___ Material for the task

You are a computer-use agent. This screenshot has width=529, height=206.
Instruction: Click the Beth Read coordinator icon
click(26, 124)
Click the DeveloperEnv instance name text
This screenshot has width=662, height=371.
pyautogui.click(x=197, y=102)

______

** What the task asks **
Give the listing again in full, with every line intact.

** Worked solution **
You are a computer-use agent. This screenshot has width=529, height=206.
Instruction: Click the Beth Read coordinator icon
click(26, 124)
Click the DeveloperEnv instance name text
This screenshot has width=662, height=371.
pyautogui.click(x=197, y=102)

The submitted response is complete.